Howard Thompson of The New York Times wrote: "Dracula Has Risen From The Grave. Yes, again. And judging by this junky British film in color – asplatter with catchup or paint or whatever, to simulate the Count's favorite color – he can descend again."

Variety called the film "a tired episode," adding, "The story's slight, the horror and the bloodcurdling essential to these pix is minimal and even Dracula himself appears bored at being resurrected yet again."

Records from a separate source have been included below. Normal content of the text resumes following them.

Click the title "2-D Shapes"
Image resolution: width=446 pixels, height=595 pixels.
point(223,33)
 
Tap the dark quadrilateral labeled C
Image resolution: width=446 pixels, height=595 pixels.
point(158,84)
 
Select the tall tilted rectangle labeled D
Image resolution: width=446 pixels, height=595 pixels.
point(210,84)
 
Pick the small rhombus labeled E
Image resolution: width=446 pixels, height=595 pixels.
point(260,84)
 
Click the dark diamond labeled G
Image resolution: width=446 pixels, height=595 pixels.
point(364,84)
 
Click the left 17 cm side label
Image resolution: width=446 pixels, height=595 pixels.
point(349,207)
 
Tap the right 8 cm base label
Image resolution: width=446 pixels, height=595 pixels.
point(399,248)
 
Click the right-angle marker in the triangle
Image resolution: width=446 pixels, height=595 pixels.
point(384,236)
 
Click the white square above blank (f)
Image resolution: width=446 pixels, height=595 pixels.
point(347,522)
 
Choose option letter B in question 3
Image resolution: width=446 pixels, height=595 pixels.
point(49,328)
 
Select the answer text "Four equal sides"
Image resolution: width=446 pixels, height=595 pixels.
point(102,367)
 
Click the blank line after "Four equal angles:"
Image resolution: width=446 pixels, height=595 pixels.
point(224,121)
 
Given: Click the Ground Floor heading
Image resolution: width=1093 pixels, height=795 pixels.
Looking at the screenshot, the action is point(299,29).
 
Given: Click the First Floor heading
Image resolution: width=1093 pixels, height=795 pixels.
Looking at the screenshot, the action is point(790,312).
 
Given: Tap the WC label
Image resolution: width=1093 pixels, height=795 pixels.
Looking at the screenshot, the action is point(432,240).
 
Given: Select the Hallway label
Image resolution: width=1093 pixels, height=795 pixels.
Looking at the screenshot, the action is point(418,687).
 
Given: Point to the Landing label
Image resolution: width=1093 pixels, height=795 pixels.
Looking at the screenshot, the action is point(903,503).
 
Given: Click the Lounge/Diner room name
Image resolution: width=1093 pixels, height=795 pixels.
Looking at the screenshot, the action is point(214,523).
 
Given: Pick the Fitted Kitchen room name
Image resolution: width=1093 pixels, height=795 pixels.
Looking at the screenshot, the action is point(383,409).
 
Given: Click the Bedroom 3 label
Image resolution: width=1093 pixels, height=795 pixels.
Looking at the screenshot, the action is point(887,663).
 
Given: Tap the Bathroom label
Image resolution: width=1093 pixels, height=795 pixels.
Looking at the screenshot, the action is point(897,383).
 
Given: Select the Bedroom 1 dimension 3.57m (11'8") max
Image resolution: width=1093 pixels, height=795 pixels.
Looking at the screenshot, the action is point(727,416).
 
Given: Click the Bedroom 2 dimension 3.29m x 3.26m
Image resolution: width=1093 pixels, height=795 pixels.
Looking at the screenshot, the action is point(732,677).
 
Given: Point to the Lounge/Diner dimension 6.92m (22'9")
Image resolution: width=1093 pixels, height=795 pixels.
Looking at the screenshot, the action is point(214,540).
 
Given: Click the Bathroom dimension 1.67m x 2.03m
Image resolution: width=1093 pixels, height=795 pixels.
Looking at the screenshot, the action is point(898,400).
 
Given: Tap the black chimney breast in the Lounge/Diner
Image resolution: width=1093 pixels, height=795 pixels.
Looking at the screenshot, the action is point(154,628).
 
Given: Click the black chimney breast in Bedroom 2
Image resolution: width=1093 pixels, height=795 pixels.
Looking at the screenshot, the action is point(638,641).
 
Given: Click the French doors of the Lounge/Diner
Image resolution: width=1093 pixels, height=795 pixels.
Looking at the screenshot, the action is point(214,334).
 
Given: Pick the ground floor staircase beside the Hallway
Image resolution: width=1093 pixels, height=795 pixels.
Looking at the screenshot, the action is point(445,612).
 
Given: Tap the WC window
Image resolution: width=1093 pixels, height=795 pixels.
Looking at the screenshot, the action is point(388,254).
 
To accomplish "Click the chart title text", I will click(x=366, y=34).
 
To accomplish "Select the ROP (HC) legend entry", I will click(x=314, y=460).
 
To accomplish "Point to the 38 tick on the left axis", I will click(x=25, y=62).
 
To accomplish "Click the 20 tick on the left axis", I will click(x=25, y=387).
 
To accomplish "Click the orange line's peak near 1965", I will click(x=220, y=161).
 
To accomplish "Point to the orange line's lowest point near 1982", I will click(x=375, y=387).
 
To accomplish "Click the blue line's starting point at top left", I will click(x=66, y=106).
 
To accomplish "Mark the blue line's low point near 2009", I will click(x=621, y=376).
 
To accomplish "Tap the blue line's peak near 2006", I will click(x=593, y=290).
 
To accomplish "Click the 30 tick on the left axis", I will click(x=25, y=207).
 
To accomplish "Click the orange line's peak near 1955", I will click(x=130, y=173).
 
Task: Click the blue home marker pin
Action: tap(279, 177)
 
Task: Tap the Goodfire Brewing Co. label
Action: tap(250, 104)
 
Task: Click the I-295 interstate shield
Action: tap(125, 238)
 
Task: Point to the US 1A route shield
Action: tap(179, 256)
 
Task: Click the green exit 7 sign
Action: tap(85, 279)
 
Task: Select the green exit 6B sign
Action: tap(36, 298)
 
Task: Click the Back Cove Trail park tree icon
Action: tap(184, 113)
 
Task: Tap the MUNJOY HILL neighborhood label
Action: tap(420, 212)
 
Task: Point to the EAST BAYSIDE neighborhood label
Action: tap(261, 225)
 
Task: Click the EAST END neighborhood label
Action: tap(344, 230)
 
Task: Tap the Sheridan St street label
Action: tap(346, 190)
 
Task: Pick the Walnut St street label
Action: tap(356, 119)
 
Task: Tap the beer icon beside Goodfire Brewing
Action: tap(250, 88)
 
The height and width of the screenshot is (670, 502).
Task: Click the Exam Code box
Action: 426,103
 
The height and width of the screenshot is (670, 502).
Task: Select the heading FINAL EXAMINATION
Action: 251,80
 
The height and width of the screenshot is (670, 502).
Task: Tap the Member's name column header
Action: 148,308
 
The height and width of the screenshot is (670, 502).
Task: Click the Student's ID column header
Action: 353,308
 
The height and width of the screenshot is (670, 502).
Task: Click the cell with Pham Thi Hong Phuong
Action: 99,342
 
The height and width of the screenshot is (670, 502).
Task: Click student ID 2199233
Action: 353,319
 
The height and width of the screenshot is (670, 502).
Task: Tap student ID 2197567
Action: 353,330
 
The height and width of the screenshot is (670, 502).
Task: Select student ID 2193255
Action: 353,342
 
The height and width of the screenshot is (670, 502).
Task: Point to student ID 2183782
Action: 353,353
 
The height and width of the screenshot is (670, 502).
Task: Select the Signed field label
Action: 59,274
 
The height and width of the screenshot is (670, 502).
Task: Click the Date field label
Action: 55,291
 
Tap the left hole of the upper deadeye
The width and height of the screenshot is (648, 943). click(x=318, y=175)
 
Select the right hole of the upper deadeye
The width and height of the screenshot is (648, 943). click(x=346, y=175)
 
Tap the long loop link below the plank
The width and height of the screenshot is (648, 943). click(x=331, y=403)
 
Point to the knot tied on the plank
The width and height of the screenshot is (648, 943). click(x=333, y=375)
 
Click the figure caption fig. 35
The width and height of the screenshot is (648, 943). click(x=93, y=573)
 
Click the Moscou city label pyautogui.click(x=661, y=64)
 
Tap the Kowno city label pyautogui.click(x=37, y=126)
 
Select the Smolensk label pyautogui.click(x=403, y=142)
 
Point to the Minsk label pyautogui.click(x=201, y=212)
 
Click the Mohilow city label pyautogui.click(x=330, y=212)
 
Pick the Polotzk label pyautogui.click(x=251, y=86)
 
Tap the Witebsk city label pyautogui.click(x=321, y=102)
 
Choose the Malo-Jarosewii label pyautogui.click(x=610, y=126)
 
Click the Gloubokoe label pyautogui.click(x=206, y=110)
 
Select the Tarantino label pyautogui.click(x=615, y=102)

The Hammer Story: The Authorised History of Hammer Films called the film "a minor triumph of style over content", writing that the film "succeeds by virtue of Francis' adventurous direction".

On Rotten Tomatoes the film has an approval rating of 80% based on reviews from 15 critics.

=== Box office ===
It became Hammer's highest-grossing film.

== Home media ==
On 6 November 2007, the film was released as part of a DVD four-pack along with Dracula, Taste the Blood of Dracula and Dracula A.D. 1972.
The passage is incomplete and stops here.